INPS – CASSA INTEGRAZIONE GUADAGNI – INDENNITA’ DI DISOCCUPAZIONE NASPI E DIS-COLL – NUOVI VALORI DAL 1° GENNAIO 2026 – CIRCOLARE 28 GENNAIO 2026, n. 4
Con circolare 28 gennaio 2026, n. 4, INPS ha comunicato e misure massime dei trattamenti di integrazione salariale in vigore dal 1° gennaio 2026.
Trattamento di Cassa Integrazione Guadagni
L’Istituto ricorda preliminarmente come la normativa preveda che l’importo del massimale del trattamento di integrazione salariale sia aumentato, con effetto dal 1° gennaio di ciascun anno, nella misura del 100% dell’aumento derivante dalla variazione annuale dell’indice ISTAT dei prezzi al consumo per le famiglie di operai e impiegati.
In applicazione del principio appena richiamato, l’INPS ha provveduto ad indicare la misura, in vigore dal 1° gennaio 2026, dell’importo massimo del trattamento di integrazione salariale ordinario e straordinario (CIGO e CIGS).
Gli importi sono indicati, rispettivamente, al lordo ed al netto della riduzione prevista dall’articolo 26 della legge 28 febbraio 1986, n. 41, che attualmente è pari al 5,84 %
| Trattamenti di integrazione salariale di cui all’art. 3, comma 5-bis, del decreto legislativo n. 148/2015 | |
| Importo lordo | Importo netto |
| 1.423,69 € | 1.340,56 € |
Detto importo massimo deve essere incrementato, in relazione a quanto disposto dall’articolo 2, comma 17, della legge 28 dicembre 1995, n. 549, nella misura del 20% per i trattamenti di integrazione salariale concessi in favore delle imprese del settore edile e lapideo per intemperie stagionali, come da tabella che segue.

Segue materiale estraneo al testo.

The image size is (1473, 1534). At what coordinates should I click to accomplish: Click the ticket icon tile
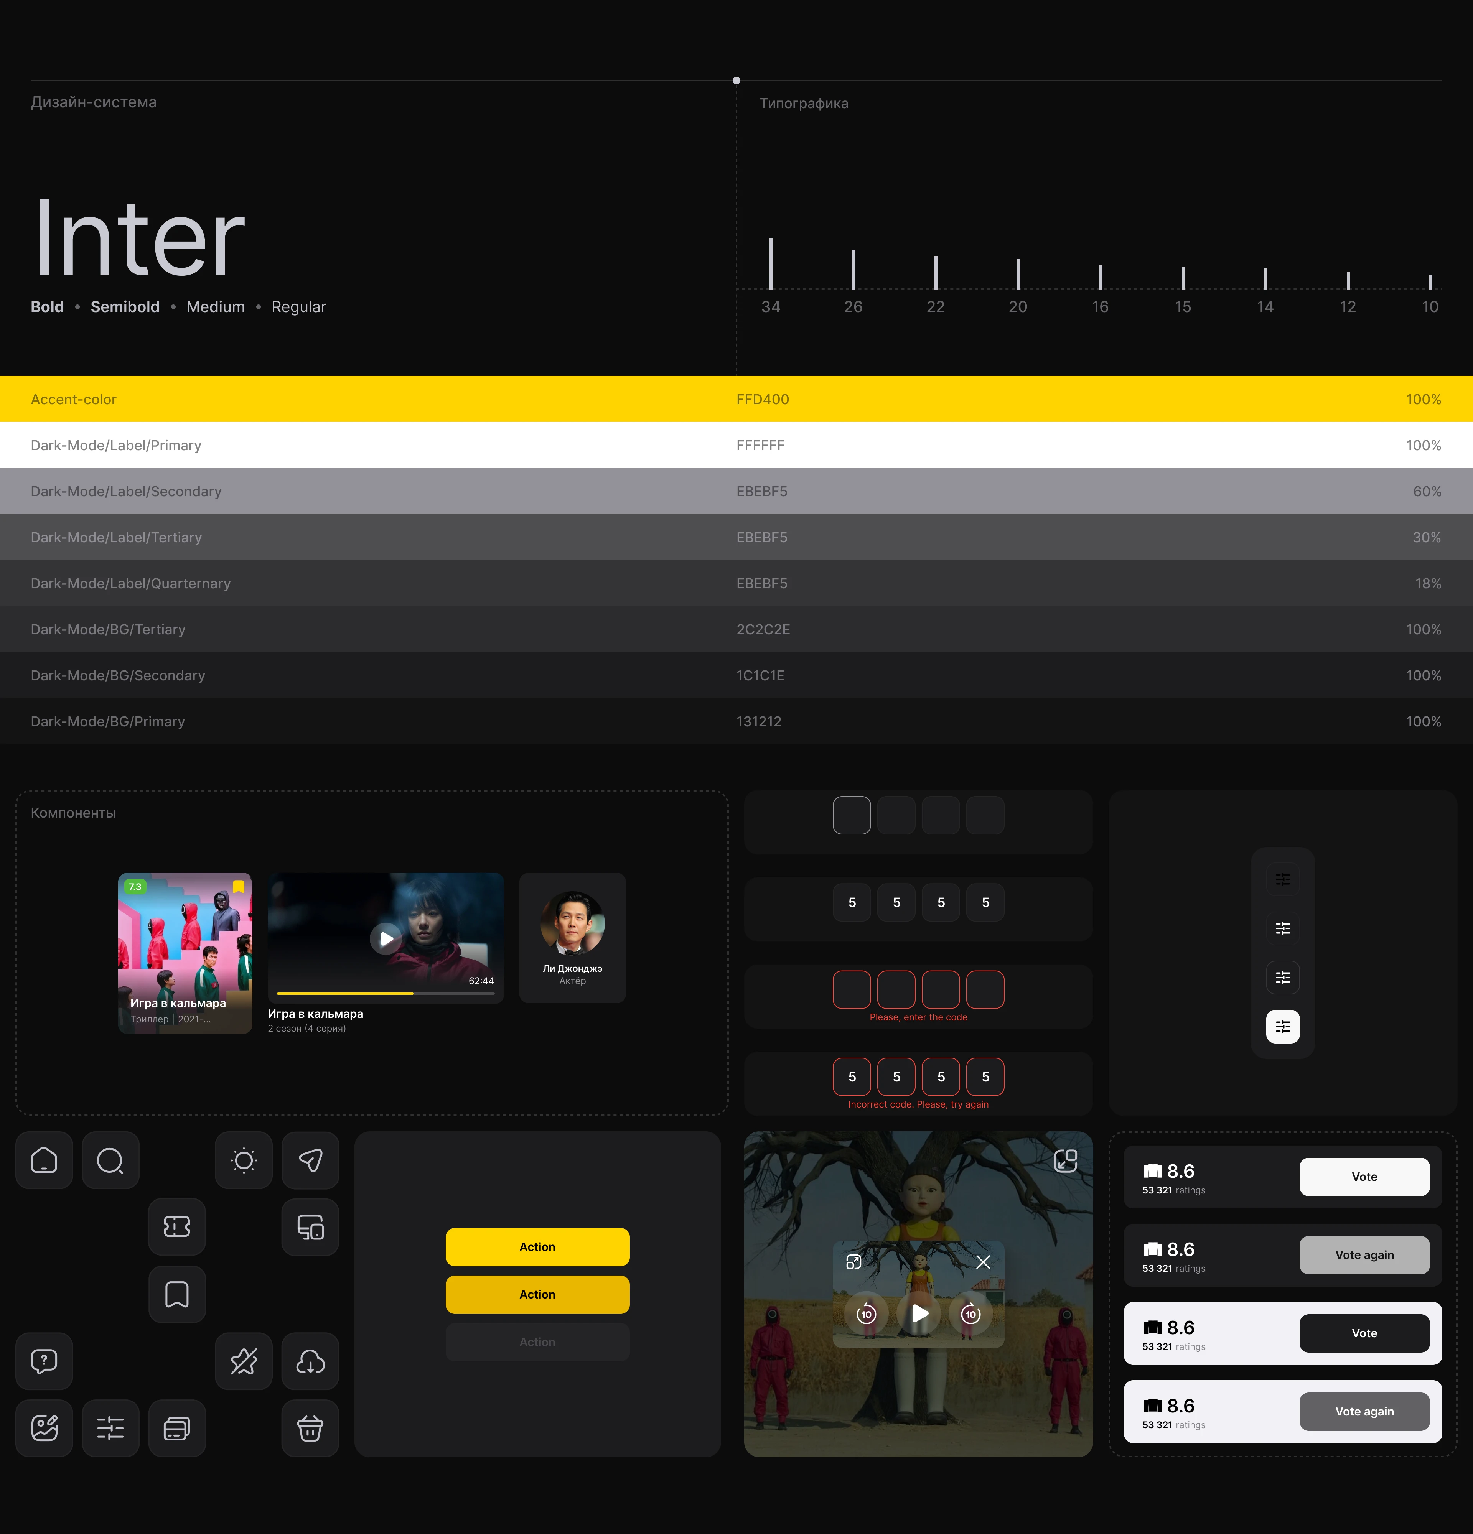[x=177, y=1226]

| Trattamenti di integrazione salariale – settore edile e lapideo (intemperie stagionali) | |
| Importo mensile lordo maggiorato del 20% | Importo mensile netto maggiorato del 20% |
| 1.708,44 € | 1.608,66 € |
Trattamento NASpI
L’INPS, con la circolare in commento, ha, altresì, comunicato l’importo massimo, per il 2026, del trattamento NASpI, ossia dell’indennità spettante al lavoratore in caso di disoccupazione involontaria.
In via preliminare, l’Istituto ricorda che la retribuzione da prendere a riferimento per il calcolo dell’indennità di cui trattasi è pari, secondo i criteri già indicati nella circolare 12 maggio 2015, n. 94 (reperibile qui) a 1.456,72 euro.
L’importo massimo mensile della medesima indennità non può in ogni caso superare, per il corrente anno, euro 1.584,70.
Trattamento DIS-COLL
Solo per completezza di informazione, sottolineiamo come la circolare in commento contenga anche l’importo massimo, per il 2026, del trattamento DIS-COLL, ossia dell’indennità di disoccupazione spettante ai lavoratori parasubordinati – fra i quali, la figura più di interesse per le imprese edili risulta essere quella dei collaboratori coordinati e continuativi – che abbiano involontariamente perso il proprio lavoro.
Come nel caso della NASpI, l’ammontare massimo DIS-COLL non può in ogni caso superare, per il 2026, il valore di euro 1.584,70, avendo individuato l’Istituto quale retribuzione di riferimento l’importo di euro 1.456,72.